Are there any proteins with an absolute fold change > 2 (|logFC| > 1) that are not statistically significant? Can you think of some explanations for this?
Hint: Take note of the PropObs value and remember its relationship to standard error.
Visualise differentially expressed proteins
Expression values and standard error by sample
We can visualise the log2 expression values for individual proteins, together with standard errors.
R
plotProtein(y.protein, "PRTN3_HUMAN", col = as.character(Class.color))
legend('topleft', legend = levels(Class), fill = levels(Class.color))

R
plotProtein(y.protein, "S10A9_HUMAN", col = as.character(Class.color))
legend('topleft', legend = levels(Class), fill = levels(Class.color))

Challenge
This simple function plots the protein values from our expression
matrix, which we did not directly edit to mitigate batch effects.
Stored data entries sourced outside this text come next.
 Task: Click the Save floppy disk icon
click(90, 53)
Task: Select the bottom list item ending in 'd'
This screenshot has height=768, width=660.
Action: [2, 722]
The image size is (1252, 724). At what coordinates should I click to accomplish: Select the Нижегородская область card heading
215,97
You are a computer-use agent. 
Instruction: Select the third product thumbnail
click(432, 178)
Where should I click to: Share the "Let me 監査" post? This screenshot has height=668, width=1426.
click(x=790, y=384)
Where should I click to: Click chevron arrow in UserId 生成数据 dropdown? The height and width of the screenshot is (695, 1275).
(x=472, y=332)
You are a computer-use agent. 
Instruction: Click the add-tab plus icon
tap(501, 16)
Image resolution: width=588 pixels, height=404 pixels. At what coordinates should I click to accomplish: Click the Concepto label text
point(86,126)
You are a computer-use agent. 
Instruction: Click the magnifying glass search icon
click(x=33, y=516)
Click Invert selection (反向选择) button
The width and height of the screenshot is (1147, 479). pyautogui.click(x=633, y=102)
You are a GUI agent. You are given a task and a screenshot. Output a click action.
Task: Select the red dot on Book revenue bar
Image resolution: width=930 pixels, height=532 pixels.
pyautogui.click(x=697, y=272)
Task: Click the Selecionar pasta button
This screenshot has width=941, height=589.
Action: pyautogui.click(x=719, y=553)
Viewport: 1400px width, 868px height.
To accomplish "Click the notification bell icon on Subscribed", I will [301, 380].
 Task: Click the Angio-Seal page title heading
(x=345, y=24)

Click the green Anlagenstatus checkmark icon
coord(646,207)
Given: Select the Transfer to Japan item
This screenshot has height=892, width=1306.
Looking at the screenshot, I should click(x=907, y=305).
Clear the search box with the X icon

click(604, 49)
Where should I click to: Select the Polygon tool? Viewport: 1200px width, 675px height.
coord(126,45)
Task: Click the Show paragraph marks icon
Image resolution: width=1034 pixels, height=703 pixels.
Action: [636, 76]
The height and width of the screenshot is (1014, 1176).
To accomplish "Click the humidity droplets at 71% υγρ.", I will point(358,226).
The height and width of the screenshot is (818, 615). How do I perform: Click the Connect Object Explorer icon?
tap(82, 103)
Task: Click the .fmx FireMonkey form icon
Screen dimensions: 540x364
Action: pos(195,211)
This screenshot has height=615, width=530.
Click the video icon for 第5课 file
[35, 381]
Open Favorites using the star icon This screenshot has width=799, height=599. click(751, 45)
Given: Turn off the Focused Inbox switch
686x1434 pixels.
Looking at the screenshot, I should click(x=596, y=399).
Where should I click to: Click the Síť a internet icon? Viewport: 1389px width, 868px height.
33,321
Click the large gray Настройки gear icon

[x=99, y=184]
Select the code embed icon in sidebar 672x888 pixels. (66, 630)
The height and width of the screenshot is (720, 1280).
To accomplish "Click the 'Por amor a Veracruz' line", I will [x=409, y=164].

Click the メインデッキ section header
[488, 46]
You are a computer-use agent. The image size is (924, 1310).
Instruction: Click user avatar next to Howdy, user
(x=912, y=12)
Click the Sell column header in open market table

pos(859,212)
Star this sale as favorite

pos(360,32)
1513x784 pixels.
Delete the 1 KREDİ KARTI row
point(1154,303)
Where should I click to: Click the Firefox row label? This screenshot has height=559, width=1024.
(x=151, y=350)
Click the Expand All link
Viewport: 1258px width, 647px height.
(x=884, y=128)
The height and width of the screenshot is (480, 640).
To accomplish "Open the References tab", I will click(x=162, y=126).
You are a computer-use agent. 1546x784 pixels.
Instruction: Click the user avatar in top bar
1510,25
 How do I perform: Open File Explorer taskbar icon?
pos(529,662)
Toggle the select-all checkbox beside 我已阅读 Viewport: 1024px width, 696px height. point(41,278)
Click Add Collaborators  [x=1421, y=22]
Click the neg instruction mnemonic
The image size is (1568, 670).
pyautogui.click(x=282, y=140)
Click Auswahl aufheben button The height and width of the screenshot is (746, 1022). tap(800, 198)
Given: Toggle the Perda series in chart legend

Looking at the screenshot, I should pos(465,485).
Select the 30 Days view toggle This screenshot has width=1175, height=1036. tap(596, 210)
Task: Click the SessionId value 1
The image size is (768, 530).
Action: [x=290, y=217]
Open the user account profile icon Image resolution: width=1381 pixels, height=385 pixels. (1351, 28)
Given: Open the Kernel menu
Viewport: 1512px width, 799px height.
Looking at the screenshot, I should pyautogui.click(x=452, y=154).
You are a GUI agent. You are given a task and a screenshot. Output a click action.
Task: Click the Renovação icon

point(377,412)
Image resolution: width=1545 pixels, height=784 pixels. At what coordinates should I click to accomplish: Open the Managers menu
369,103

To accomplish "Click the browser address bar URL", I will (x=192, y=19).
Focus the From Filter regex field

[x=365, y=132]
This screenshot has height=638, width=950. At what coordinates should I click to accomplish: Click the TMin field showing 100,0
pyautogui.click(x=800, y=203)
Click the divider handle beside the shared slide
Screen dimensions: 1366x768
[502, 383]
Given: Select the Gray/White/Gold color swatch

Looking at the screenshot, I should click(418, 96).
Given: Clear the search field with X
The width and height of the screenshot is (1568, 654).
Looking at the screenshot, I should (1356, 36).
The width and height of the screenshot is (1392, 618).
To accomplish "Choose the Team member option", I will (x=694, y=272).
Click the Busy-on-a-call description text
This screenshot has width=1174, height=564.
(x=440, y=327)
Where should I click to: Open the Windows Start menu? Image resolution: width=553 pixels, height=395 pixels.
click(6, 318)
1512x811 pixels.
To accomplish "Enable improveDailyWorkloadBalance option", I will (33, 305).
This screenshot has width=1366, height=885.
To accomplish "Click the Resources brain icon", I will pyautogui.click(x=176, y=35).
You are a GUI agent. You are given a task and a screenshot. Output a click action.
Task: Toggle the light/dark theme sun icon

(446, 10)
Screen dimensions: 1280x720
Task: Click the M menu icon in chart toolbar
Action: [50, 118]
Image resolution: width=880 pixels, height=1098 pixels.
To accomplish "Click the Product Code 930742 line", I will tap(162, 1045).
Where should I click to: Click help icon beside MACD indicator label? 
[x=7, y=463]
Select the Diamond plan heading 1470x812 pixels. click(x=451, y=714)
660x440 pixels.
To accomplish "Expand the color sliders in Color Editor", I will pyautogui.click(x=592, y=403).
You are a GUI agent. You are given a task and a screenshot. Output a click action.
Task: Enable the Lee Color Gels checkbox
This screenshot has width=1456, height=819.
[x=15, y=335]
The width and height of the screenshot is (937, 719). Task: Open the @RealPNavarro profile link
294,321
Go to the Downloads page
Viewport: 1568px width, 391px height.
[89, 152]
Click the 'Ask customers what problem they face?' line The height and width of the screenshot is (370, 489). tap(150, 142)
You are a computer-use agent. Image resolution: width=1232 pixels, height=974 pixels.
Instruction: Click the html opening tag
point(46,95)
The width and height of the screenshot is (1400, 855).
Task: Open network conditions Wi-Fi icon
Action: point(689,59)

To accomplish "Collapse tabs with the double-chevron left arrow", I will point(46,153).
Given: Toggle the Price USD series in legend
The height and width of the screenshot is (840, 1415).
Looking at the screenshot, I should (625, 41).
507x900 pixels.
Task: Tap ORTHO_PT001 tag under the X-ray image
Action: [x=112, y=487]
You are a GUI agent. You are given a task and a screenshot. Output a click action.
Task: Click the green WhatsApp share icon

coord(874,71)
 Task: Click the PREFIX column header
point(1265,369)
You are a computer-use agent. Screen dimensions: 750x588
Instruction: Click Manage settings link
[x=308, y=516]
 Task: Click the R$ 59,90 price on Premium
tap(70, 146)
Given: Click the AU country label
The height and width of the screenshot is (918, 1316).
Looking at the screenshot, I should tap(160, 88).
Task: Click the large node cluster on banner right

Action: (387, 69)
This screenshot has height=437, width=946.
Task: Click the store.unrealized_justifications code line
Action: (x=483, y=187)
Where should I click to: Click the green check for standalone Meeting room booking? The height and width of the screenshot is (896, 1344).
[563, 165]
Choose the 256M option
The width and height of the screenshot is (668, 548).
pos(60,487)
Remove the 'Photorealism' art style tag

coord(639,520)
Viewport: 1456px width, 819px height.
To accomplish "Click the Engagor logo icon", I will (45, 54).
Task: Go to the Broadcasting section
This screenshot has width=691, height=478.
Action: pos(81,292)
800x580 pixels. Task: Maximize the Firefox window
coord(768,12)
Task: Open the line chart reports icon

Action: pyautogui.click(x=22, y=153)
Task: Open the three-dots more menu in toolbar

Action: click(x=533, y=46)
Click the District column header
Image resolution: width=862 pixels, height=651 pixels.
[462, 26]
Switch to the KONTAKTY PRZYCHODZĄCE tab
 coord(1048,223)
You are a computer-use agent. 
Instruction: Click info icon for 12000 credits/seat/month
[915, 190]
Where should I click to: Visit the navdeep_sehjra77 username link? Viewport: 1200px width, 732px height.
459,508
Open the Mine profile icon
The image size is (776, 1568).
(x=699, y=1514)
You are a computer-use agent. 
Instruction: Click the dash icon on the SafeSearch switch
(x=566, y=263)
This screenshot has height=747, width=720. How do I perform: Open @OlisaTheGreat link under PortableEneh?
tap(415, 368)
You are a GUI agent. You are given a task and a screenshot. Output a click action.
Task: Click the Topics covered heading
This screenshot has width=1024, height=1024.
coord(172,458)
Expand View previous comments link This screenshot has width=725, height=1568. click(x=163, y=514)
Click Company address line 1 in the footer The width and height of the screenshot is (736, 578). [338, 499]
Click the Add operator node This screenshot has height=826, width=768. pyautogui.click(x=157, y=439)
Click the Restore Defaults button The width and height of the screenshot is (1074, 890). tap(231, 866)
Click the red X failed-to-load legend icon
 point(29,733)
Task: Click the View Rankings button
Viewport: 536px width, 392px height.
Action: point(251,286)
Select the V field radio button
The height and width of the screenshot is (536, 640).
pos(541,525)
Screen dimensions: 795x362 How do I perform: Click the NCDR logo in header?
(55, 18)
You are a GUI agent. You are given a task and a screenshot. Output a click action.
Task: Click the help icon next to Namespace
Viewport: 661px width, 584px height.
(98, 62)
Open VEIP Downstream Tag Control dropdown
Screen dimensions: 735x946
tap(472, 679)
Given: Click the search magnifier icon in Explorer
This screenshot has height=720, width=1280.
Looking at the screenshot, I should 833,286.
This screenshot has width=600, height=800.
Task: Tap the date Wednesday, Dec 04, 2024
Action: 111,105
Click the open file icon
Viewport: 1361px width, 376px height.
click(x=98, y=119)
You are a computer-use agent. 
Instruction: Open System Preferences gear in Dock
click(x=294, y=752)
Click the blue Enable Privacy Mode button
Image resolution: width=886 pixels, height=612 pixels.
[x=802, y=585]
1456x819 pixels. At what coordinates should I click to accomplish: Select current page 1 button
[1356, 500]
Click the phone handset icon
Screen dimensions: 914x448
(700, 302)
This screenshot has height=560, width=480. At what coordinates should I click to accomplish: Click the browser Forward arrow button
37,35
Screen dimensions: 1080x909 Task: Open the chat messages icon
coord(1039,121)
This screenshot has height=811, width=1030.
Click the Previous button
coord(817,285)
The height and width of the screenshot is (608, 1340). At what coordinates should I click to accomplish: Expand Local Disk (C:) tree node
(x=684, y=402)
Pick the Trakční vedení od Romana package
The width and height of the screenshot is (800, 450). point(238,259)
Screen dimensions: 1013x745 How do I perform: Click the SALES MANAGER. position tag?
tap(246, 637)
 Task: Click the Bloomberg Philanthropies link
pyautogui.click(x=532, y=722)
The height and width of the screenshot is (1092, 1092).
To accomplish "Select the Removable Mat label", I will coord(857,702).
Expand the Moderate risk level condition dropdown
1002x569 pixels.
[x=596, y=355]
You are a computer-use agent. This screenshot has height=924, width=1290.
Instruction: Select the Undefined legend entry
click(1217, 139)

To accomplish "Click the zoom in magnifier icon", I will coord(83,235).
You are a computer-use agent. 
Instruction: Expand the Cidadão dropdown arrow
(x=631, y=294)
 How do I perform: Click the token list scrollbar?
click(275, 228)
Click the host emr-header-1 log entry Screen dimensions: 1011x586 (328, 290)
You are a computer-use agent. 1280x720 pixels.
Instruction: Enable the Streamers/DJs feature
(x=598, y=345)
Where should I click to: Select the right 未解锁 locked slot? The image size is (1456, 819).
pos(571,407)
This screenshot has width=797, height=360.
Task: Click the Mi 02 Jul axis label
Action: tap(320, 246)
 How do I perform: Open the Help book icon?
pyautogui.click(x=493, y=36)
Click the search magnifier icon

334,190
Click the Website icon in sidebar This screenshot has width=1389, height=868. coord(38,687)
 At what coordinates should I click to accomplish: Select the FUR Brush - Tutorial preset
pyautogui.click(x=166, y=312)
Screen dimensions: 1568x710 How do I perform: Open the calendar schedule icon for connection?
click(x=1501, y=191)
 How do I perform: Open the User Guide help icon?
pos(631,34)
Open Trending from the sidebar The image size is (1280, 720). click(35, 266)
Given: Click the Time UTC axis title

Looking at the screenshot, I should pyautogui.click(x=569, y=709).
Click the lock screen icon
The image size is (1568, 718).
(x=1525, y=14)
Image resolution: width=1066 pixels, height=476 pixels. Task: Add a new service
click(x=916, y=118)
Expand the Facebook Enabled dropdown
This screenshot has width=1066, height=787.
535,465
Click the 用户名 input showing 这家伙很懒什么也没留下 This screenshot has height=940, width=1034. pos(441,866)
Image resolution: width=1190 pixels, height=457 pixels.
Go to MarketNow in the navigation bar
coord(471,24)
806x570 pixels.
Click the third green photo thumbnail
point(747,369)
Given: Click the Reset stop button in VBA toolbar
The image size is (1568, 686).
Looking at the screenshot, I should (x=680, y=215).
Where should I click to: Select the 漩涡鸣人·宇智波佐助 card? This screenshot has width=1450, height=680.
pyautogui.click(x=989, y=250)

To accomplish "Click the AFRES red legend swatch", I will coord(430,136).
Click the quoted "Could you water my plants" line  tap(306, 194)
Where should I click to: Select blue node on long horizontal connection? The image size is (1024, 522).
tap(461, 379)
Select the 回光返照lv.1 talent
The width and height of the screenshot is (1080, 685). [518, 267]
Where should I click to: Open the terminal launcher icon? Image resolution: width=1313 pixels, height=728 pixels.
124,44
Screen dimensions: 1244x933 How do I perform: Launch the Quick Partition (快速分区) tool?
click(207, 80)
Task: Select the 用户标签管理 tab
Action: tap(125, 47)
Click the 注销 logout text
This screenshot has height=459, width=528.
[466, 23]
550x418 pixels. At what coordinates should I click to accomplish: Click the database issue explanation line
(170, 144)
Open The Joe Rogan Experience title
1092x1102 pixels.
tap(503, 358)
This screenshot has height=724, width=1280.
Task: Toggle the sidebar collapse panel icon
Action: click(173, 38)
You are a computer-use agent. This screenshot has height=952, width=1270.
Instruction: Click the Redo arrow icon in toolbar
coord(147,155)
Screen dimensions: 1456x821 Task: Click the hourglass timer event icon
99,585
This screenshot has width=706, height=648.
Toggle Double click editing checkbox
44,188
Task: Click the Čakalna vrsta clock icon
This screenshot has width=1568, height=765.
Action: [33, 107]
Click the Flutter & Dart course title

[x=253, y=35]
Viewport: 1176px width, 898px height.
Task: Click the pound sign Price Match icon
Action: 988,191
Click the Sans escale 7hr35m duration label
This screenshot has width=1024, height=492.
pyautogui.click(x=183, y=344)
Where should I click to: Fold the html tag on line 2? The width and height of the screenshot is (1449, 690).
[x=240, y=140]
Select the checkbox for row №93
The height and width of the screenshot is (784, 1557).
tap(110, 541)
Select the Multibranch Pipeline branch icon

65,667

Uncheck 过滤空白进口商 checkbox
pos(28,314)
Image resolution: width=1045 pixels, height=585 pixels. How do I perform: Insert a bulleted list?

Try
running the limma function to remove batch effects from our
dataset and see how this changes your plot.
R
y.protein.rbe <- y.protein
y.protein.rbe$E <- removeBatchEffect(y.protein,batch = y.protein$targets$Batch, group=y.protein$targets$Class)
plotProtein(y.protein.rbe, "S10A9_HUMAN", col = as.character(Class.color))
legend('topleft', legend = levels(Class), fill = levels(Class.color))

Heatmap
We can filter our results to the up to 50 top most significant differentially expressed proteins, then visualise via a clustered heatmap.
R
# Filter for the up to 50 most significant results
sig_proteins <- results %>%
filter(adj.P.Val < 0.05) %>% # filter by p value
top_n(50, wt = abs(logFC)) %>% # filter by absolute log fold change
pull(Protein.Names)
expr_matrix <- y.protein$E[sig_proteins, ]
# Scale the data and visualise via heatmap
scaled_expr <- t(scale(t(expr_matrix)))
pheatmap(scaled_expr,
cluster_rows = TRUE,
cluster_cols = TRUE,
show_rownames = TRUE,
show_colnames = FALSE,
annotation_col = y.protein$targets,
clustering_method = 'ward.D')

Challenge
How would you interpret this heatmap?
Volcano plot
We can also visualise our results as a volcano plot using
EnhancedVolcano().
R
EnhancedVolcano(results,
lab = results$Genes,
x = 'logFC',
y = 'adj.P.Val',
pCutoff = 0.05,
FCcutoff = 1.0,
pointSize = 2.0,
labSize = 3.5,
drawConnectors = TRUE,
maxoverlapsConnectors = Inf,
lengthConnectors = unit(0.001, 'npc'),
typeConnectors ='closed',
ylim = c(0, 5),
xlim = c(-5, 5))

- We can fit a linear model to our data and conduct differential
expression analysis using
limpaandlimmafunctions. - There are many different ways to visualise differentially expressed proteins.